Nous partageons avec le monde arabe l’Islam qui est notre religion commune. Tel est le fondement le plus important des relations solides qui lient le Sénégal et l’Afrique au monde arabe. L’Islam qui fait de la langue arabe un outil de communication. Il y a aussi les liens géographiques, les relations de voisinage et d’autres relations multiformes. Nous appartenons à la Ouma islamique et appartenons à la même organisation, l’organisation de la conférence islamique. Nous livrons la même bataille, celle de libérer la Palestine et préserver les intérêts du peuple palestinien. Nous faisons face aux mêmes défis, le terrorisme en tête. C’est pourquoi j’invite les pays arabes à travailler avec l’Afrique, dans la cadre d’un partenariat d’amitié afin de vaincre les défis, à travers l’échange d’informations et un travail commun pour la mise en place de moyens importants à même de consolider la stabilité et la sécurité à travers une coopération militaire et sécuritaire. Je crois que les relations qui nous unissent peuvent nous permettre de parvenir à des résultats positifs en ce sens

Comment voyez-vous vos relations, de manière plus générale avec les pays du Golfe et la possibilité de les développer ?

Nous entretenons de solides relations avec l’Arabie Saoudite et j’en ai expliqué les raisons. Nous avons aussi de bonnes relations avec tous les pays du Golfe arabique. On pourrait parler de relations historiques avec 5 autres pays de la région : les Emirats Arabes Unis, le Koweït, le Qatar, Oman et Bahreïn. Avec le Qatar nous développons des relations économiques et commerciales basées sur l’investissement privé. Nous militons pour l’arrivée des capitaux  et les investisseurs arabes sur le continent africain. Je souhaite que ces pays, et particulièrement le Qatar, puissent poursuivre et développer cette nouvelle forme de coopération. La coopération avec le Qatar est axée sur les secteurs du gaz et de l’électricité mais d’autres projets commencent à se dessiner.
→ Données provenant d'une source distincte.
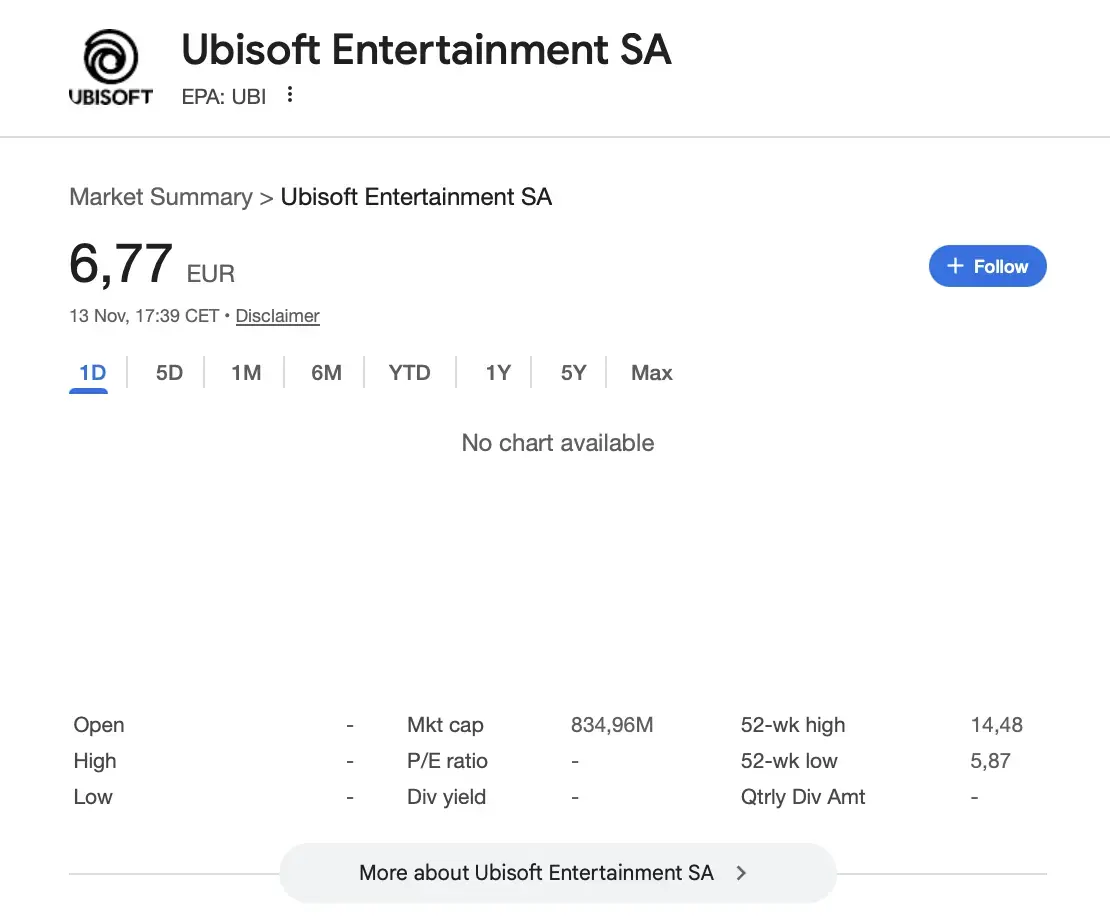Click the chevron arrow on the More about button
The image size is (1110, 922).
[741, 872]
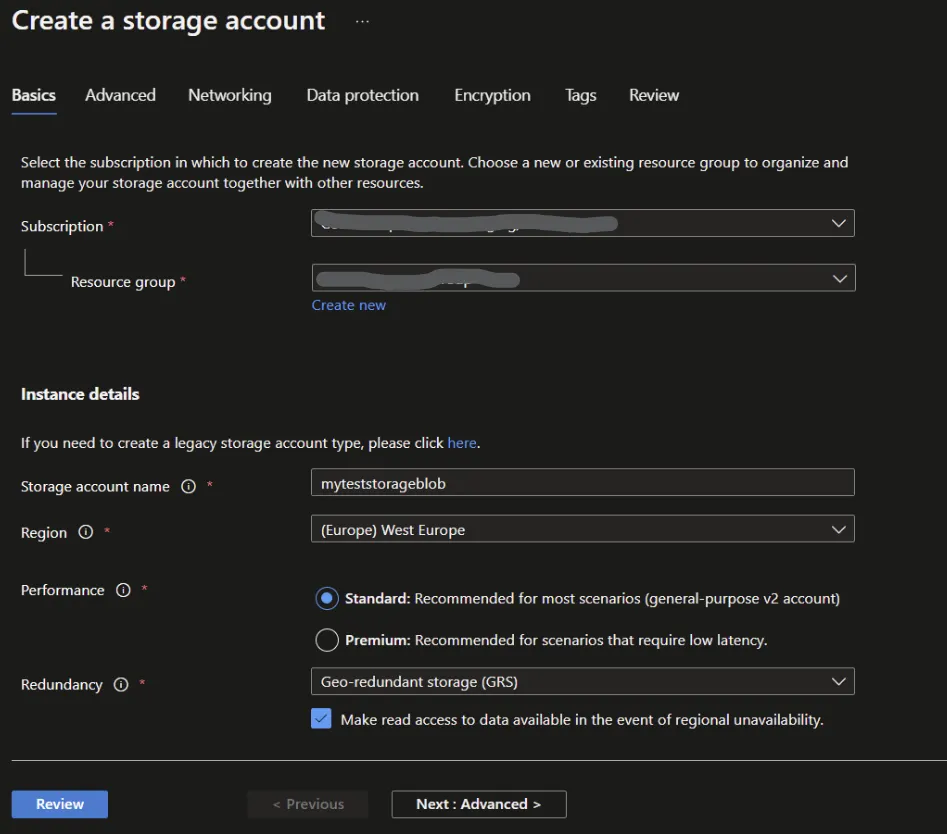Switch to the Networking tab
Viewport: 947px width, 834px height.
pyautogui.click(x=229, y=95)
Je crois que les relations diplomatiques n’ont de  sens aujourd’hui que si elles s’accompagnent d’un partenariat économique, c’est-à-dire l’investissement et le commerce. Evidemment il y a la coopération et les aides, mais sur lesquelles nous ne nous basons pas beaucoup, car nous considérons que nous pouvons développer les relations entre nos pays grâce à l’investissement et au commerce.

Vous avez hérité, de votre prédécesseur des relations avec Israël, et nous avons constaté ces derniers temps que vous jouez un rôle important en faveur de la Palestine, à telle enseigne que le président Mahmoud Abbas vous a décoré lors de votre présence au siège des Nations unies.

Il s’agit d’un processus historique très ancien et extrêmement complexe. Nous déployons tous nos efforts pour parvenir à des négociations qui aboutiraient à la solution  de deux états. Israël a déjà son état et les palestiniens ont le droit d’avoir leur état, indépendant et reconnu internationalement avec des frontières reconnues elles aussi. Le Sénégal avait présidé la commission onusienne pour la défense des droits inaliénables du peuple palestinien. Dans ce cadre, le président palestinien, Mahmoud Abbas m’avait décoré de la plus haute distinction de son pays et je voudrai ici le remercier personnellement et remercier le peuple palestinien, au nom du peuple sénégalais. Nous devons continuer cette action pour consacrer la solution de deux états pour que les deux peuples puissent vivre dans la concorde et la paix, avec chacun son état.